Out of over a hundred, her paper about the effects on children of watching television was the very last that I read and grade. I was sitting at Portland Brew, my favorite coffeeshop in Nashville and was relishing the thought of finishing.

No more comma splices. No more red ink. No more trying to find something positive to say. Maybe I would feel happiness again.

I settle in to read Mary’s paper, and on page two, my enthusiasm evaporated. Panicking, I flipped through the rest of the pages. Sure enough, the font kept changing back and forth. When I came across the term “vulgarized Freundianism” without any quotation marks and without a parenthetical citation at the end of the sentence, I knew.
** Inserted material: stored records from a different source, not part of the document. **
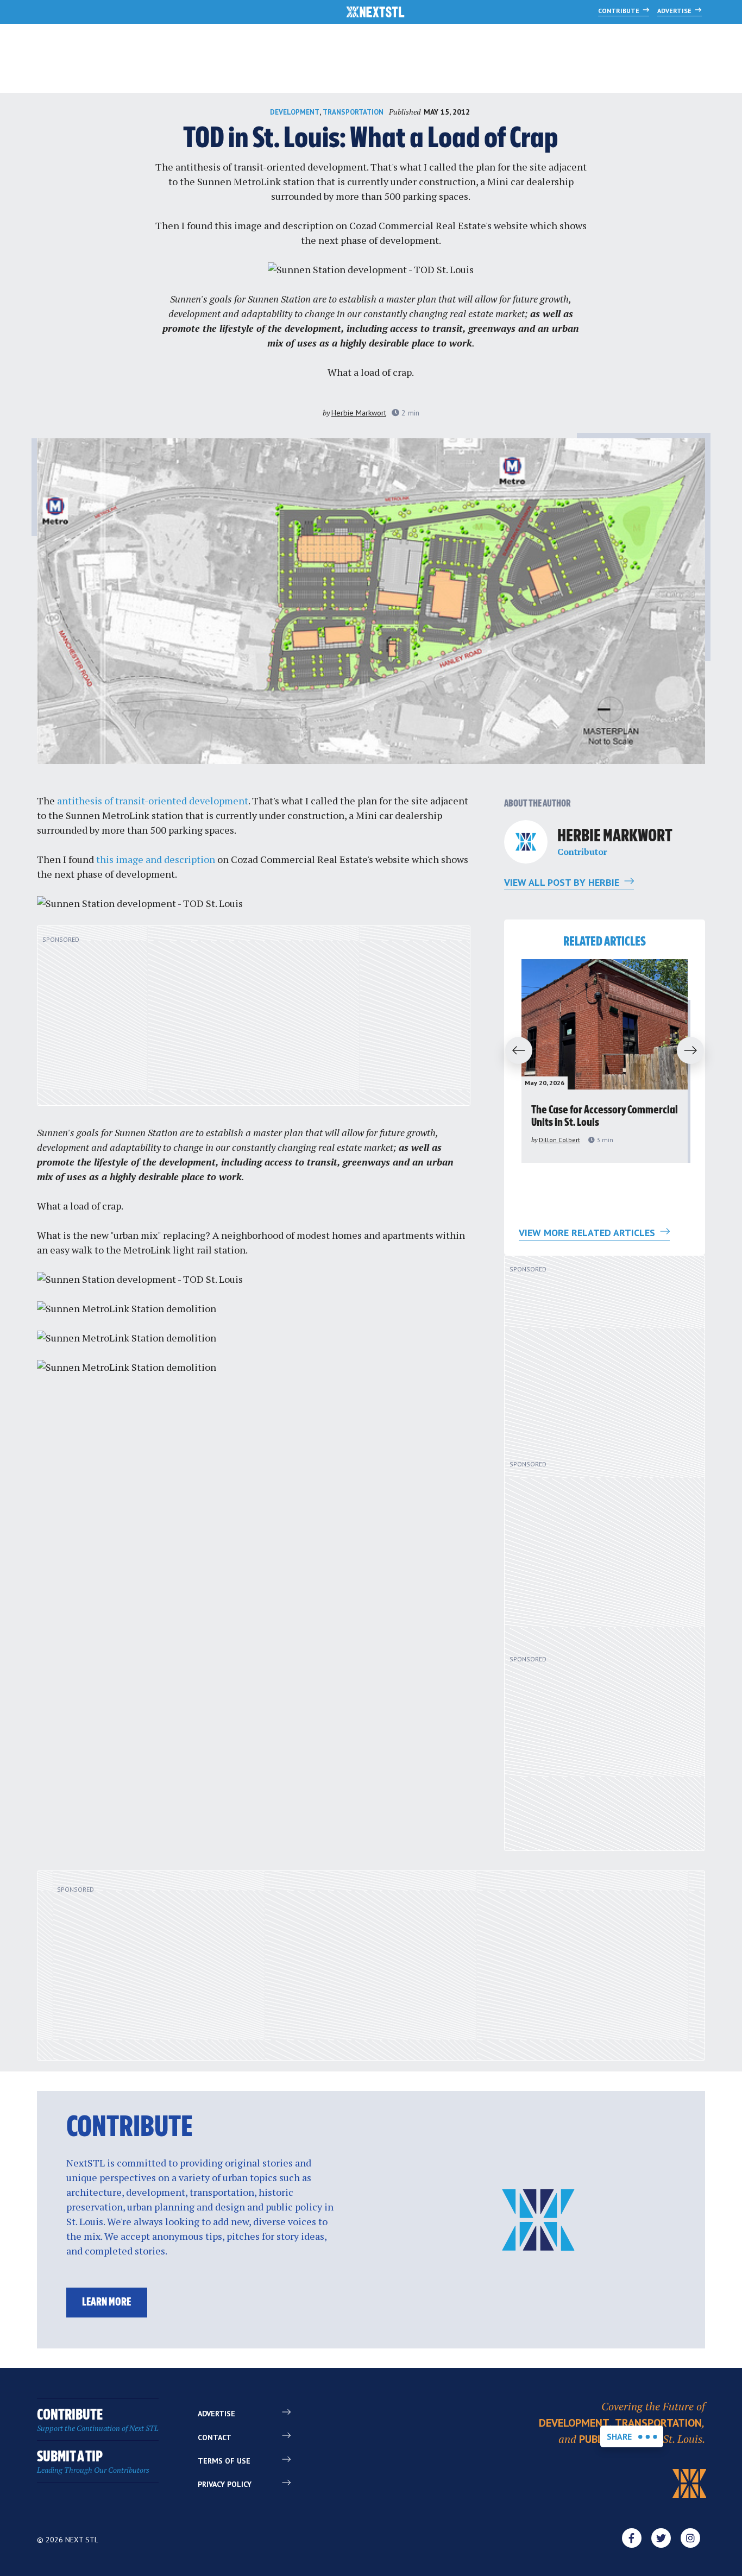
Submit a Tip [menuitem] (93, 2462)
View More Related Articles (588, 1232)
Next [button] (695, 1050)
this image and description (274, 225)
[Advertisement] (253, 1022)
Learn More (106, 2302)
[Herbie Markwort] (526, 842)
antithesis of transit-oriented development (271, 166)
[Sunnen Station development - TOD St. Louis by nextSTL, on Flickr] (371, 269)
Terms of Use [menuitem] (224, 2461)
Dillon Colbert (559, 1140)
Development (294, 112)
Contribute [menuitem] (98, 2420)
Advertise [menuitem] (216, 2413)
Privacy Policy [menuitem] (224, 2484)
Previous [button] (514, 1050)
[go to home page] (376, 13)
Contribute (619, 11)
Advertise (675, 11)
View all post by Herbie (563, 882)
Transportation (353, 112)
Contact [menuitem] (214, 2437)
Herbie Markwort (358, 413)
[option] (604, 1061)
Yean, those weren’t her words. She’d been a C student, and I was 99% sure that she didn’t mean to plagiarize. Plagiarism. Crap. Maybe she hadn’t realized, maybe she had. Regardless, I had to fail the paper. DLHS treated plagiarism like an STD: early detection and treatment prevents embarrassing outbreaks down the road.

This would probably mean summer school for her. I felt like I had failed her. Maybe if I had been a better teacher, this never would have happened. I returned the papers, and she never came to talk to me. Her parents never called or emailed. She has not asked to be my friend on Facebook.

Advice to aspiring and accidental plagiarists:

If you’re going to copy and paste from the Internet, at least change the font. At least use common sense while you’re compromising your integrity. If your teachers or colleagues catch you, they may think you’re unscrupulous, but at least they won’t call you an idiot.

I would argue that cheating takes more effort than playing but the rules, but if you’re one of those sociopaths who cheat, then please do it well, with some creativity and panache.